● Task
Please give back the listing below in full. Change nothing.

^^^^^^^^

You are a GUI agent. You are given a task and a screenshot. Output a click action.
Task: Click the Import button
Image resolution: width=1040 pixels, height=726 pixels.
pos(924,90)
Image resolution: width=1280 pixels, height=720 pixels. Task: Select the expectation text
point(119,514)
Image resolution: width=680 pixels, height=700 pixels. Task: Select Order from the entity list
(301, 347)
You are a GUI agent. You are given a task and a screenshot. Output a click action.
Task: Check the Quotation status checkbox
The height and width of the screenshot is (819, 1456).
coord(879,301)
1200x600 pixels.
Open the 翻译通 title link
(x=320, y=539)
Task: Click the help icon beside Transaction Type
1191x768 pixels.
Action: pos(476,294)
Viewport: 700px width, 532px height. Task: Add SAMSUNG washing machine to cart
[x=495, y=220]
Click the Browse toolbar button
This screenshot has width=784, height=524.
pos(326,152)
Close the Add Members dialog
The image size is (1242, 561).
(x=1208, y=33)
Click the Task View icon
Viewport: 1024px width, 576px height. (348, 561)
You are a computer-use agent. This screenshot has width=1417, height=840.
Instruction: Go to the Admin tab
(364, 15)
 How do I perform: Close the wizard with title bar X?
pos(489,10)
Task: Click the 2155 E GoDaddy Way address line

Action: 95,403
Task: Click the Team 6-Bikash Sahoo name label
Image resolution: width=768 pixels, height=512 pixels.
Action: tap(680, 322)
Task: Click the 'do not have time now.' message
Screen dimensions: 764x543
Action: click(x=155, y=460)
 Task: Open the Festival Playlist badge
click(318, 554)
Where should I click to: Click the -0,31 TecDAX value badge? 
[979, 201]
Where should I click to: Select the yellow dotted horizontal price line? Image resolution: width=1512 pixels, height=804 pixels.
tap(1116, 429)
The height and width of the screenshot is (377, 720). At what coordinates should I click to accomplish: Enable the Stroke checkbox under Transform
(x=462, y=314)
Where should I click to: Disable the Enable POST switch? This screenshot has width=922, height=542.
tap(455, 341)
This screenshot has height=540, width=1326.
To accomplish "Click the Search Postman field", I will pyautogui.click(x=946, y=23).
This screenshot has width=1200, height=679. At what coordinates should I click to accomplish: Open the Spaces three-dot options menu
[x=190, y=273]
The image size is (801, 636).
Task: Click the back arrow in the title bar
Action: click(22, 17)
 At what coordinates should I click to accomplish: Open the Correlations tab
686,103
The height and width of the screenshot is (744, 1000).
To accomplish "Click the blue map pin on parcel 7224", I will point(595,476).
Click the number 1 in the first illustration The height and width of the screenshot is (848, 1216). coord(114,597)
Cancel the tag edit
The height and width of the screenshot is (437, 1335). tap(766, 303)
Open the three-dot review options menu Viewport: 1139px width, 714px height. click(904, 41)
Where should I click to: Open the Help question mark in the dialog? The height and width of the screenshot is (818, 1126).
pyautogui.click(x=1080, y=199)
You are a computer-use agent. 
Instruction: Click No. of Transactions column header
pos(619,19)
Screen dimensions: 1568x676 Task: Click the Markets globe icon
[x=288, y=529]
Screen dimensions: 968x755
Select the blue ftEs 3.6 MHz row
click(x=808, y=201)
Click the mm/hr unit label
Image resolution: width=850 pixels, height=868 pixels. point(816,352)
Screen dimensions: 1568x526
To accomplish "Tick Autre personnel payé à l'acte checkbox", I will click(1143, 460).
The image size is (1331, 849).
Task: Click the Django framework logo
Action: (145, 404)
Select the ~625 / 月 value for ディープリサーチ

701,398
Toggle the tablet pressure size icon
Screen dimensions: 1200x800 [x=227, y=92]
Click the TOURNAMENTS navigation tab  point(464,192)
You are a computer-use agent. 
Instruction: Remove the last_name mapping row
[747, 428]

^^^^^^^^

● Answer to the exercise
You are a GUI agent. You are given a task and a screenshot. Output a click action.
Task: Click the Import button
Image resolution: width=1040 pixels, height=726 pixels.
pos(924,90)
Image resolution: width=1280 pixels, height=720 pixels. Task: Select the expectation text
point(119,514)
Image resolution: width=680 pixels, height=700 pixels. Task: Select Order from the entity list
(301, 347)
You are a GUI agent. You are given a task and a screenshot. Output a click action.
Task: Check the Quotation status checkbox
The height and width of the screenshot is (819, 1456).
coord(879,301)
1200x600 pixels.
Open the 翻译通 title link
(x=320, y=539)
Task: Click the help icon beside Transaction Type
1191x768 pixels.
Action: pos(476,294)
Viewport: 700px width, 532px height. Task: Add SAMSUNG washing machine to cart
[x=495, y=220]
Click the Browse toolbar button
This screenshot has width=784, height=524.
pos(326,152)
Close the Add Members dialog
The image size is (1242, 561).
(x=1208, y=33)
Click the Task View icon
Viewport: 1024px width, 576px height. (348, 561)
You are a computer-use agent. This screenshot has width=1417, height=840.
Instruction: Go to the Admin tab
(364, 15)
 How do I perform: Close the wizard with title bar X?
pos(489,10)
Task: Click the 2155 E GoDaddy Way address line

Action: 95,403
Task: Click the Team 6-Bikash Sahoo name label
Image resolution: width=768 pixels, height=512 pixels.
Action: tap(680, 322)
Task: Click the 'do not have time now.' message
Screen dimensions: 764x543
Action: click(x=155, y=460)
 Task: Open the Festival Playlist badge
click(318, 554)
Where should I click to: Click the -0,31 TecDAX value badge? 
[979, 201]
Where should I click to: Select the yellow dotted horizontal price line? Image resolution: width=1512 pixels, height=804 pixels.
tap(1116, 429)
The height and width of the screenshot is (377, 720). At what coordinates should I click to accomplish: Enable the Stroke checkbox under Transform
(x=462, y=314)
Where should I click to: Disable the Enable POST switch? This screenshot has width=922, height=542.
tap(455, 341)
This screenshot has height=540, width=1326.
To accomplish "Click the Search Postman field", I will pyautogui.click(x=946, y=23).
This screenshot has width=1200, height=679. At what coordinates should I click to accomplish: Open the Spaces three-dot options menu
[x=190, y=273]
The image size is (801, 636).
Task: Click the back arrow in the title bar
Action: click(22, 17)
 At what coordinates should I click to accomplish: Open the Correlations tab
686,103
The height and width of the screenshot is (744, 1000).
To accomplish "Click the blue map pin on parcel 7224", I will point(595,476).
Click the number 1 in the first illustration The height and width of the screenshot is (848, 1216). coord(114,597)
Cancel the tag edit
The height and width of the screenshot is (437, 1335). tap(766, 303)
Open the three-dot review options menu Viewport: 1139px width, 714px height. click(904, 41)
Where should I click to: Open the Help question mark in the dialog? The height and width of the screenshot is (818, 1126).
pyautogui.click(x=1080, y=199)
You are a computer-use agent. 
Instruction: Click No. of Transactions column header
pos(619,19)
Screen dimensions: 1568x676 Task: Click the Markets globe icon
[x=288, y=529]
Screen dimensions: 968x755
Select the blue ftEs 3.6 MHz row
click(x=808, y=201)
Click the mm/hr unit label
Image resolution: width=850 pixels, height=868 pixels. point(816,352)
Screen dimensions: 1568x526
To accomplish "Tick Autre personnel payé à l'acte checkbox", I will click(1143, 460).
The image size is (1331, 849).
Task: Click the Django framework logo
Action: (145, 404)
Select the ~625 / 月 value for ディープリサーチ

701,398
Toggle the tablet pressure size icon
Screen dimensions: 1200x800 [x=227, y=92]
Click the TOURNAMENTS navigation tab  point(464,192)
You are a computer-use agent. 
Instruction: Remove the last_name mapping row
[747, 428]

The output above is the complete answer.